Stored records:
════════

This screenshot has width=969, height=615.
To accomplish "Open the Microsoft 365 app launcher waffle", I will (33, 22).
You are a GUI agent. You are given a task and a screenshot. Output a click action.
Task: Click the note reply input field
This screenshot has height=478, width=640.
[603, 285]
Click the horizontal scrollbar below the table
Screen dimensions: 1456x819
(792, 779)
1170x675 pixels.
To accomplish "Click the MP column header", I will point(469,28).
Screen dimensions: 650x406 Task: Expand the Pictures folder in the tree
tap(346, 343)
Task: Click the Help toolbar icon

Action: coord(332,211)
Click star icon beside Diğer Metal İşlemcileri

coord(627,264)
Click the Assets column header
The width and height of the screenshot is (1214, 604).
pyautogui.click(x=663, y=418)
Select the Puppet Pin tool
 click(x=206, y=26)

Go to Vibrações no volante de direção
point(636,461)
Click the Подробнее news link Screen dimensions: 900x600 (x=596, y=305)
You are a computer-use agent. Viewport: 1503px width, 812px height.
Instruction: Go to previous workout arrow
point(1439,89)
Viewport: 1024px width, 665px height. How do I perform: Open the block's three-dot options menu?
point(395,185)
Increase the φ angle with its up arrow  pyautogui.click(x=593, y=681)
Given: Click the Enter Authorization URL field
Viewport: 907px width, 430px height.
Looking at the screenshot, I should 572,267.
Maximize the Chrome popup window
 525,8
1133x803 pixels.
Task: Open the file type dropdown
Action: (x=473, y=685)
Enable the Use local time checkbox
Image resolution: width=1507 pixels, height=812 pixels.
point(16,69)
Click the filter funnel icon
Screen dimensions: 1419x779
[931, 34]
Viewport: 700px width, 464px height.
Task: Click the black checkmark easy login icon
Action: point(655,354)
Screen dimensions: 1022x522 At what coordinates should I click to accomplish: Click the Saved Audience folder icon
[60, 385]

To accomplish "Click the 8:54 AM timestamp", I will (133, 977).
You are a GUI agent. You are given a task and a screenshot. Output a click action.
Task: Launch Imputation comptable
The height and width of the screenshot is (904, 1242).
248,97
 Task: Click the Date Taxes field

════════

-- Task goal --
Looking at the entries above, can you reproduce exactly the lines from the one that holds "The width and" through the one that holds "Click the Подробнее", and only those?

-- Answer for this exercise --
The width and height of the screenshot is (1214, 604).
pyautogui.click(x=663, y=418)
Select the Puppet Pin tool
 click(x=206, y=26)

Go to Vibrações no volante de direção
point(636,461)
Click the Подробнее news link Screen dimensions: 900x600 (x=596, y=305)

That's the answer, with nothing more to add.